Further economic stimulus topics have made Bitcoin equal to a safe haven. Bitcoin has many of the properties of gold as a means of storing value, even though it has only existed for a relatively short period of time.
2. Supply shortage
Large spot buyers, many of whom are institutional investors, have created a lack of liquidity in Bitcoin and put upward pressure on prices.
“Grayscale’s GrayScale Bitcoin Trust, MicroStrategy, and the influx of large spot buyers are starting to scarce Bitcoin supplies,” Dive said.
In addition, individual investors moved Bitcoin from the exchange to their wallet for direct custody (management and storage), further increasing the liquidity shortage on the seller side.

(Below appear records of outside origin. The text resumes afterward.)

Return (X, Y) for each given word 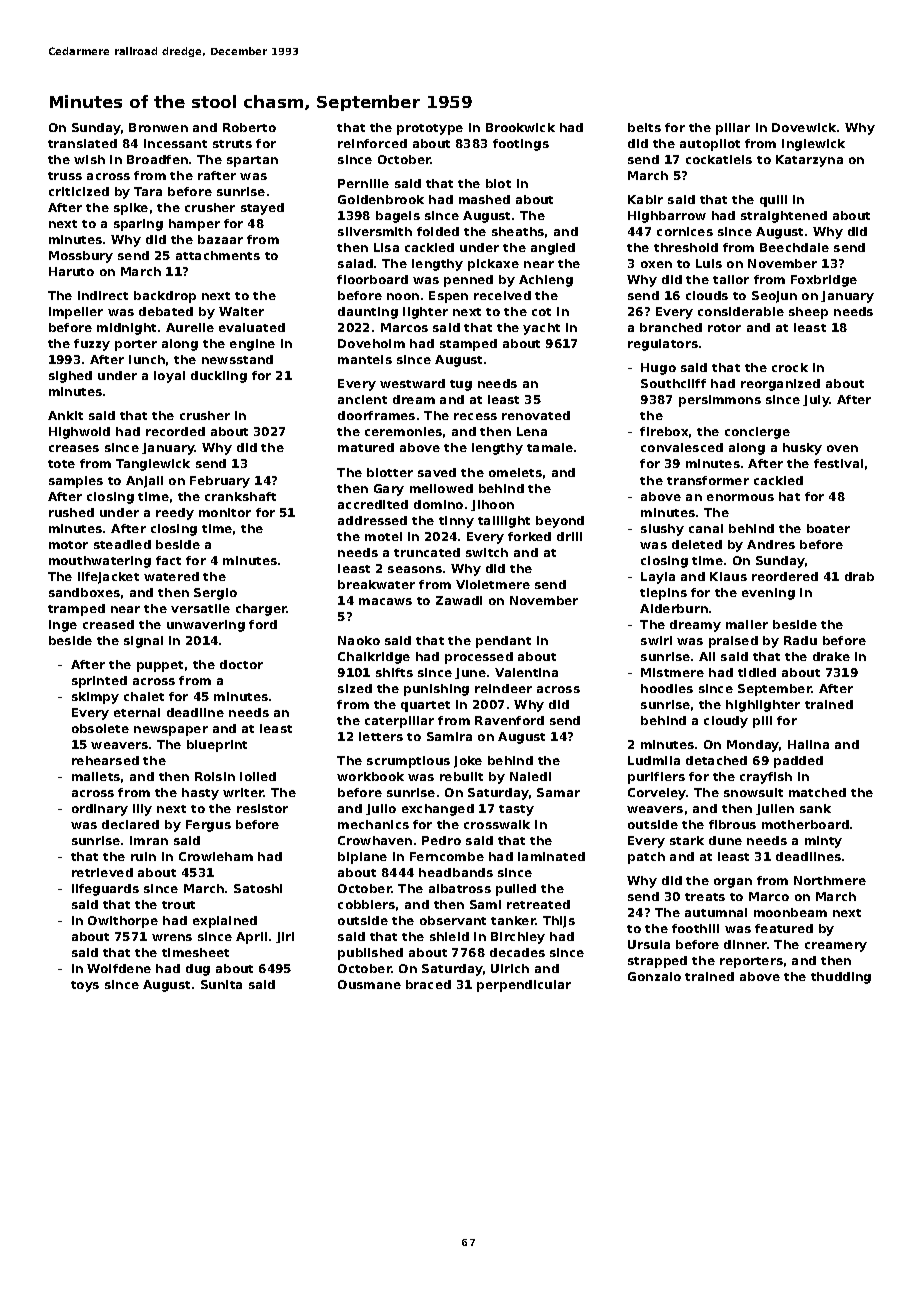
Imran (149, 840)
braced (428, 984)
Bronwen (158, 127)
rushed (71, 512)
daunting (368, 313)
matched (817, 792)
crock (790, 367)
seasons (415, 569)
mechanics (373, 824)
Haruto (71, 271)
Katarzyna (809, 161)
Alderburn (674, 608)
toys (85, 986)
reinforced (372, 143)
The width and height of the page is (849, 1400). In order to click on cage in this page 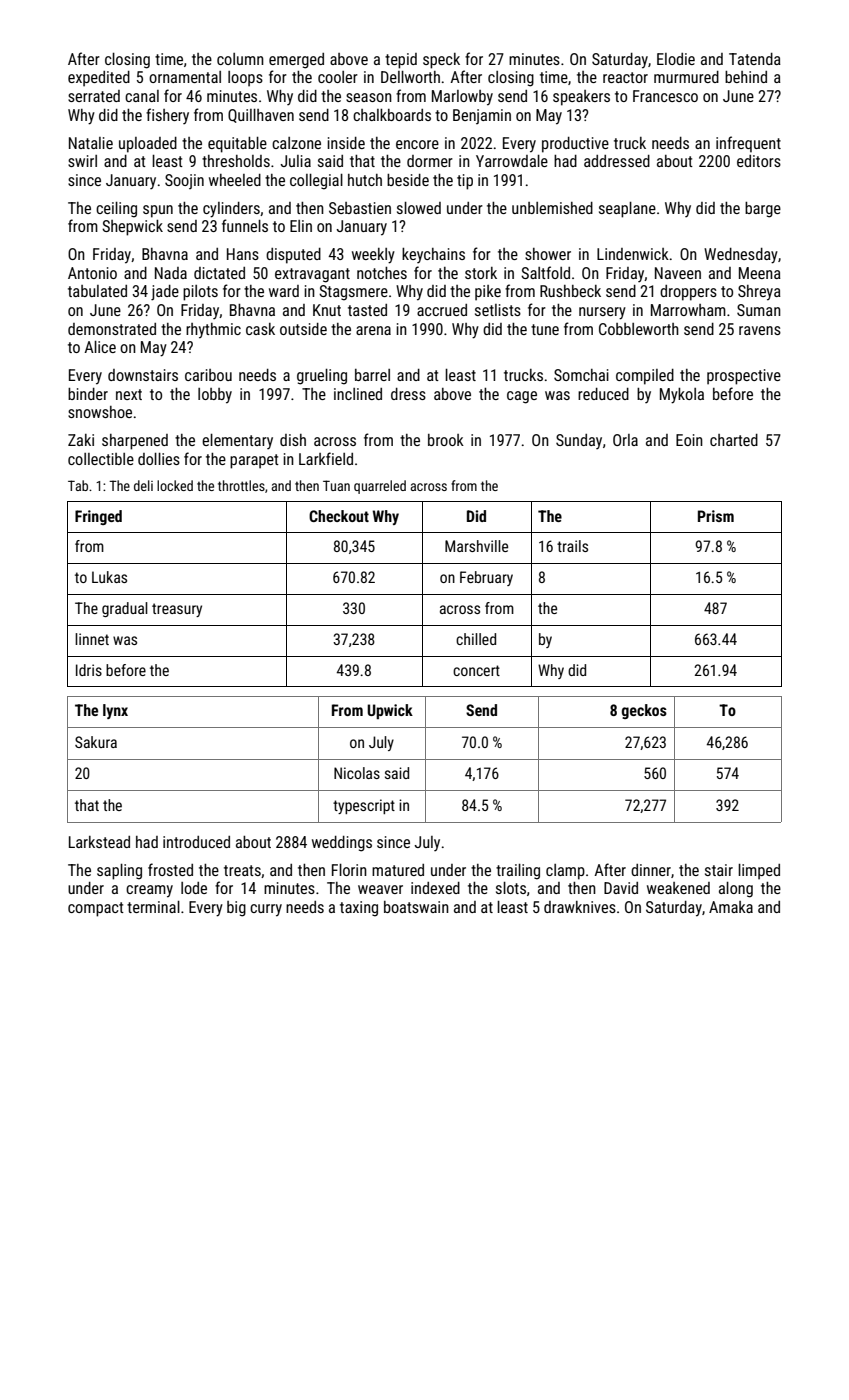, I will do `click(522, 397)`.
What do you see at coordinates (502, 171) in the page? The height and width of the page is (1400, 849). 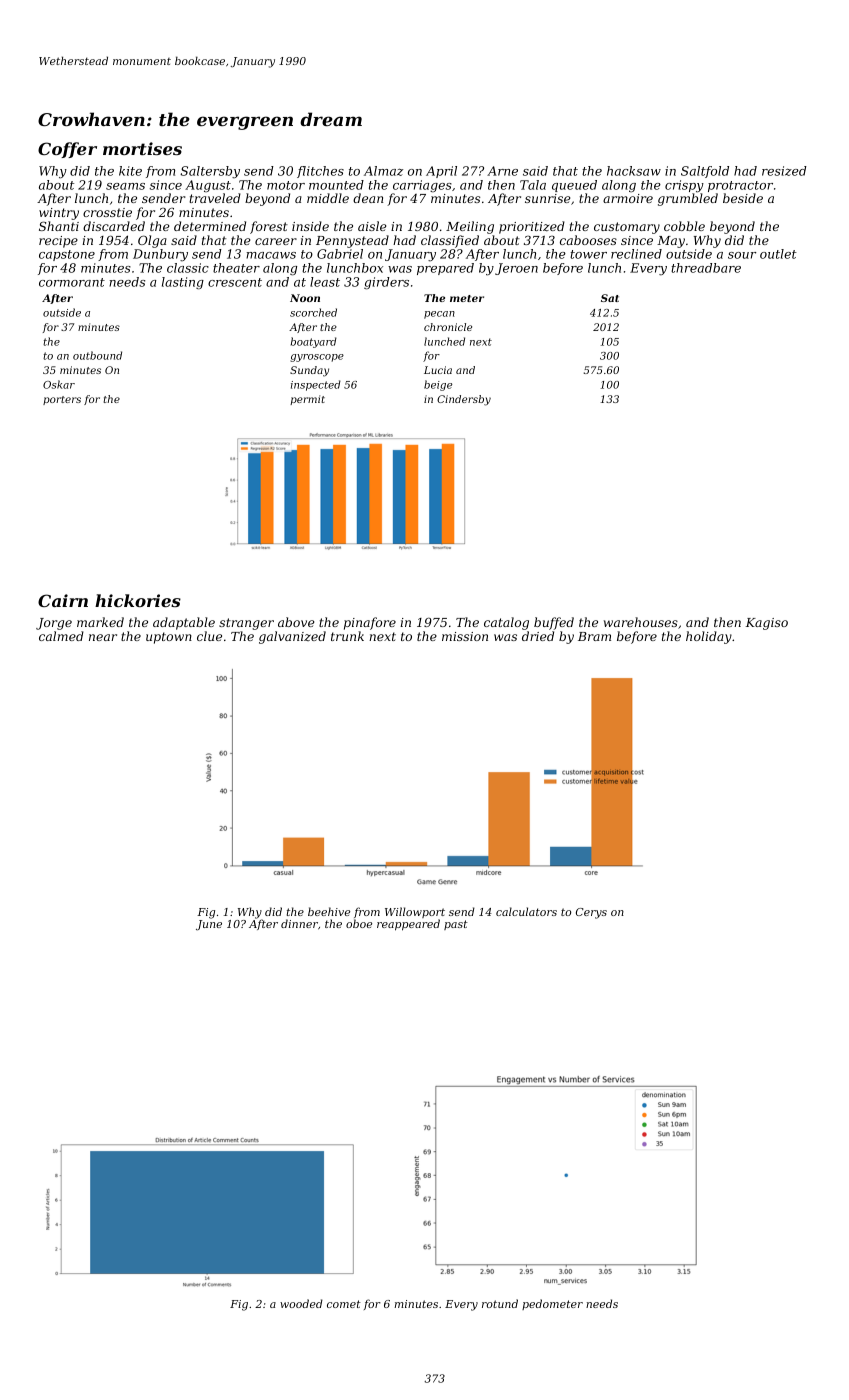 I see `Arne` at bounding box center [502, 171].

Bitcoins stored on crypto exchanges have fallen 9% in the last two months to 2,404,788 Bitcoins, according to Glassnode data.
The decline in Bitcoin holdings on exchanges shows a strong sentiment in the market.
3. Technical analysis
Bitcoin’s bullish trend strengthened after surpassing $12,500 in the third week of October.
At the time, many analysts pointed out $12,500 as a level that bulls should clear. This is because Bitcoin fell sharply after reaching around $12,500 in August.
“The true resistance is around $12,500, so nothing has happened until there is a meaningful rise above that level,” said Exo Alpha Chief Investment Officer David Lifchitz.
Indeed, the subsequent rise of over $12,500 seems to have led to stronger chart-driven buying pressure.
Bitcoin closed the third week of October beyond an important hurdle and remained at that level for the next two weeks. Bitcoin hasn’t fallen below its now-supported $12,500.